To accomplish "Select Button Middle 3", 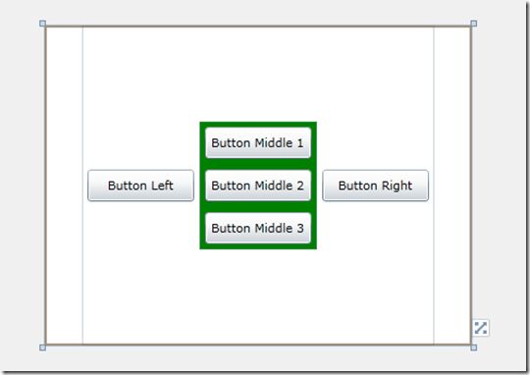I will [x=258, y=229].
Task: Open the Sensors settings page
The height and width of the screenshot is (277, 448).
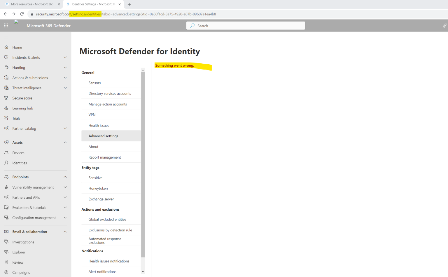Action: 95,83
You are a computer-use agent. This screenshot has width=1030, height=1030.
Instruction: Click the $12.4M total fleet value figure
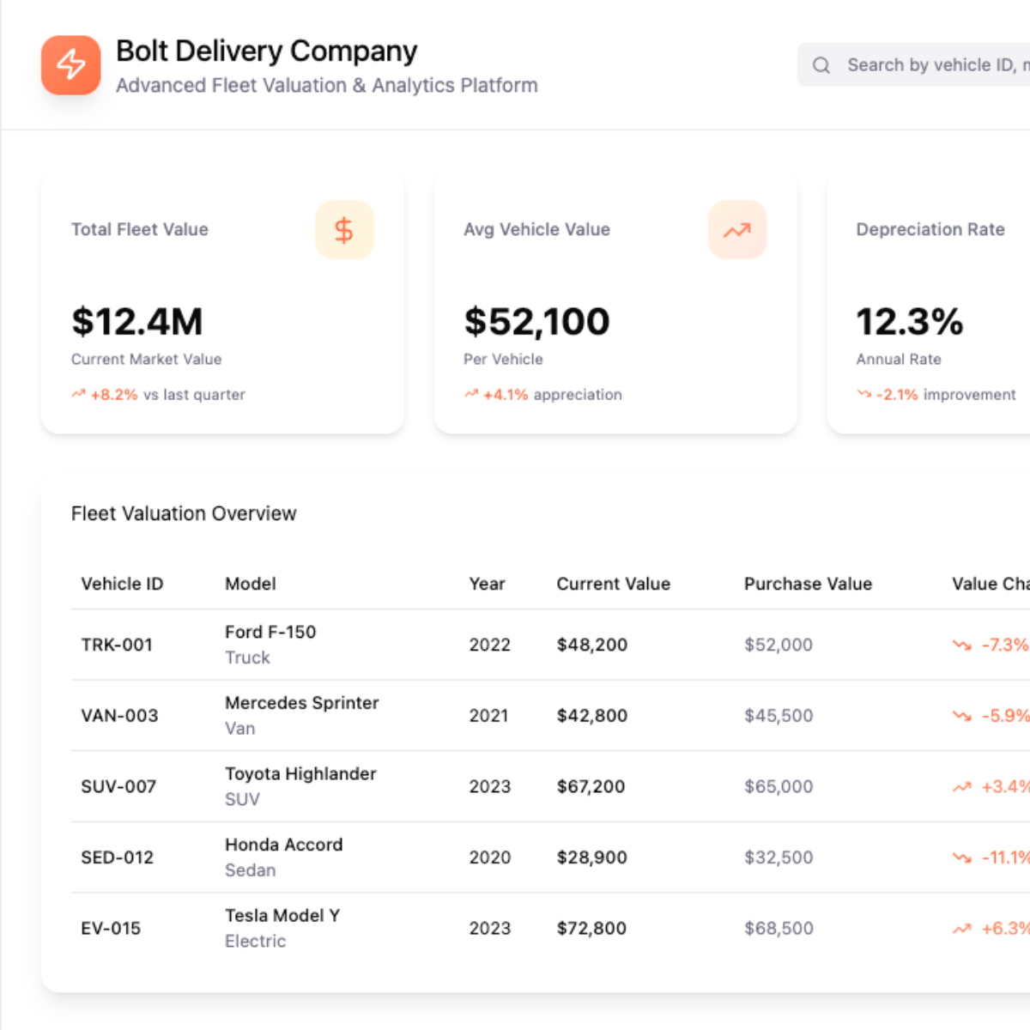(137, 322)
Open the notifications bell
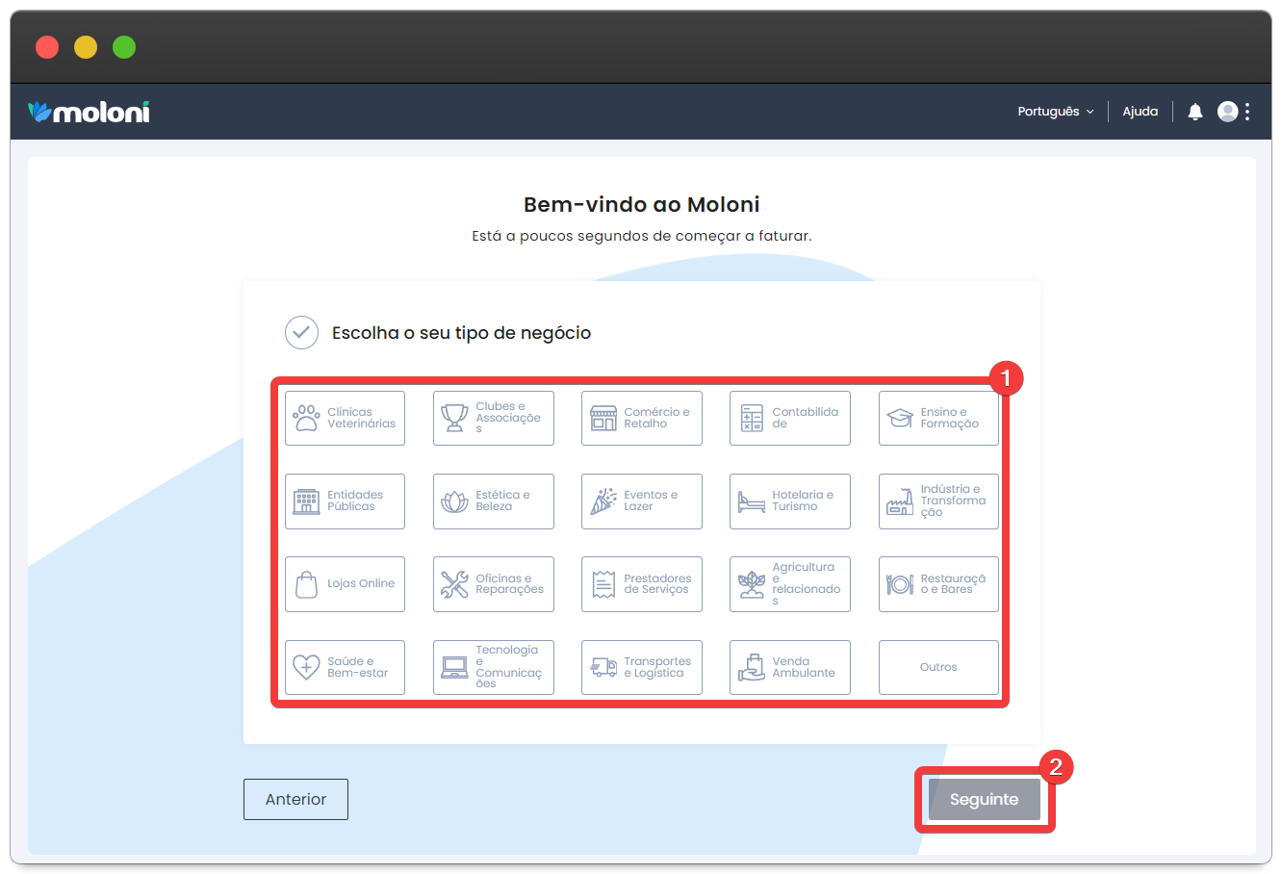Image resolution: width=1282 pixels, height=874 pixels. click(1194, 112)
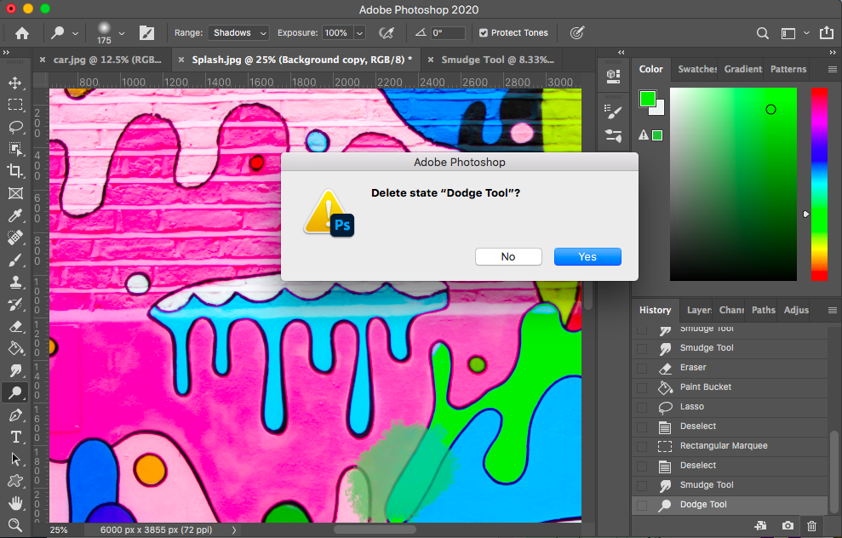Image resolution: width=842 pixels, height=538 pixels.
Task: Toggle history brush source beside Eraser state
Action: pyautogui.click(x=642, y=368)
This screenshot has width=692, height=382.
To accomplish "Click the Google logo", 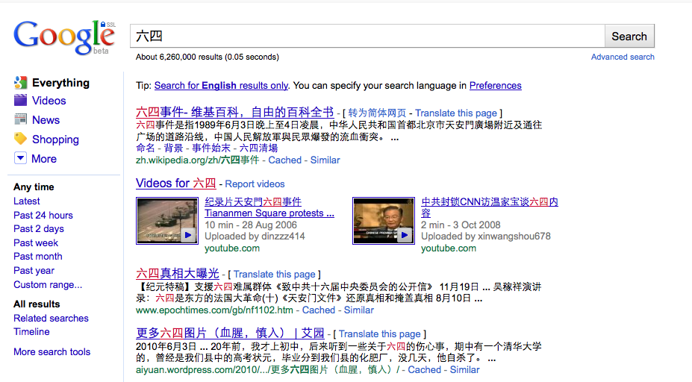I will pyautogui.click(x=63, y=37).
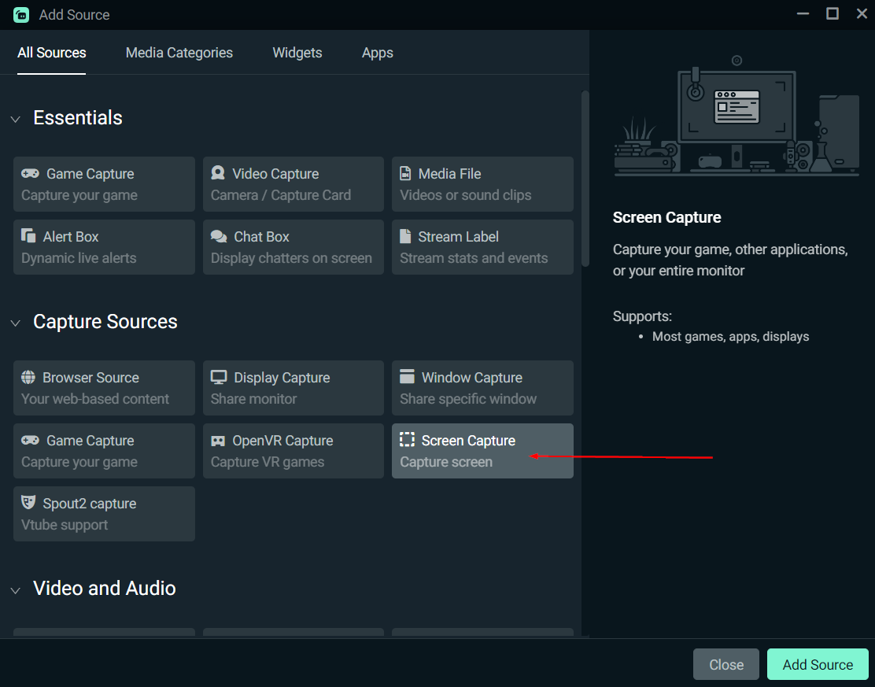875x687 pixels.
Task: Open the Media Categories tab
Action: coord(179,52)
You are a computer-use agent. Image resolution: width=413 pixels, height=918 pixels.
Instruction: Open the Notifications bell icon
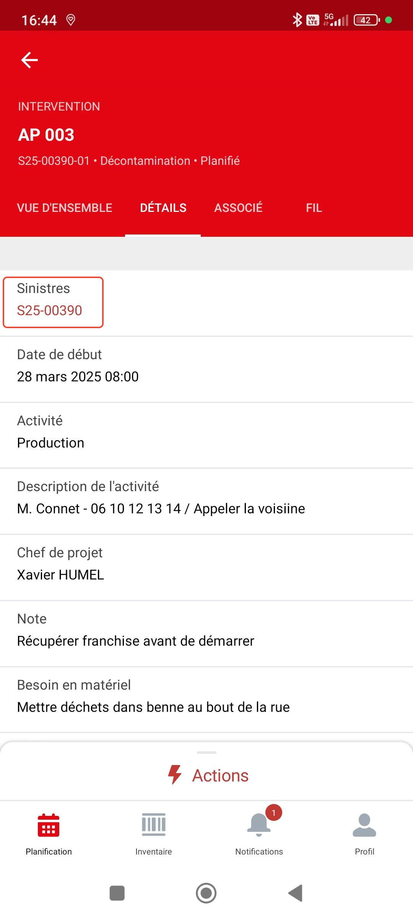coord(259,825)
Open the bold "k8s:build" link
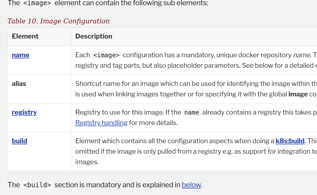Image resolution: width=317 pixels, height=195 pixels. click(x=290, y=141)
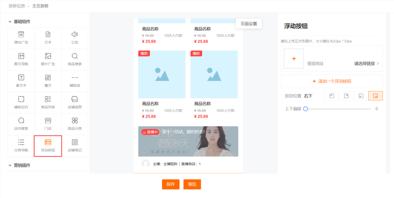394x198 pixels.
Task: Collapse the 基础组件 section
Action: pyautogui.click(x=10, y=22)
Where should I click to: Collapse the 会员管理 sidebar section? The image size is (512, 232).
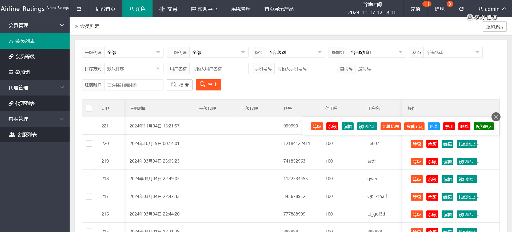pos(35,25)
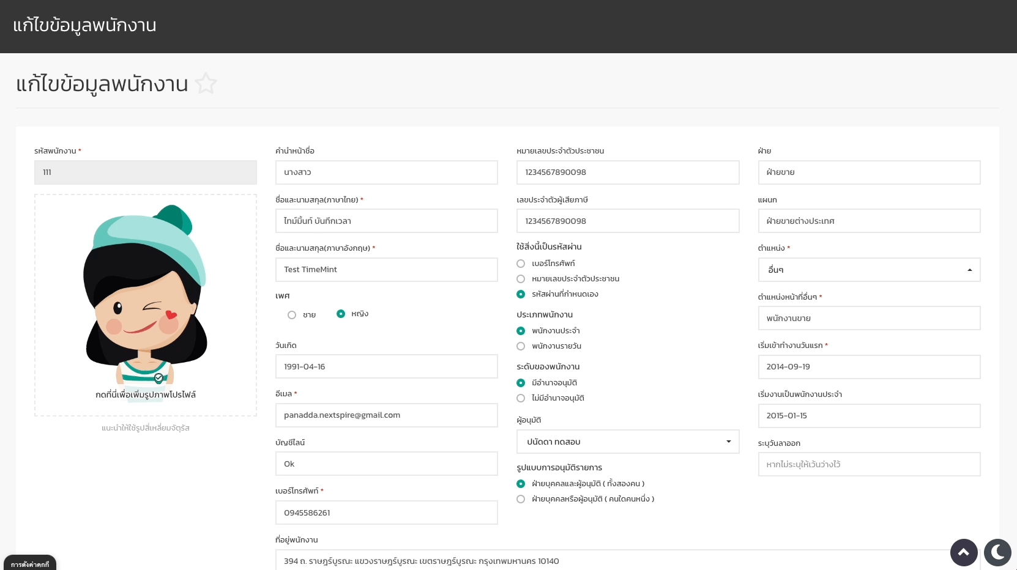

### [Assignment]
Collect every line above that contains the word "computer".

### [Solution below]
You are a computer-use agent. This screenshot has width=1030, height=1030.
You are a computer-use agent. Image resolution: width=413 pixels, height=918 pixels.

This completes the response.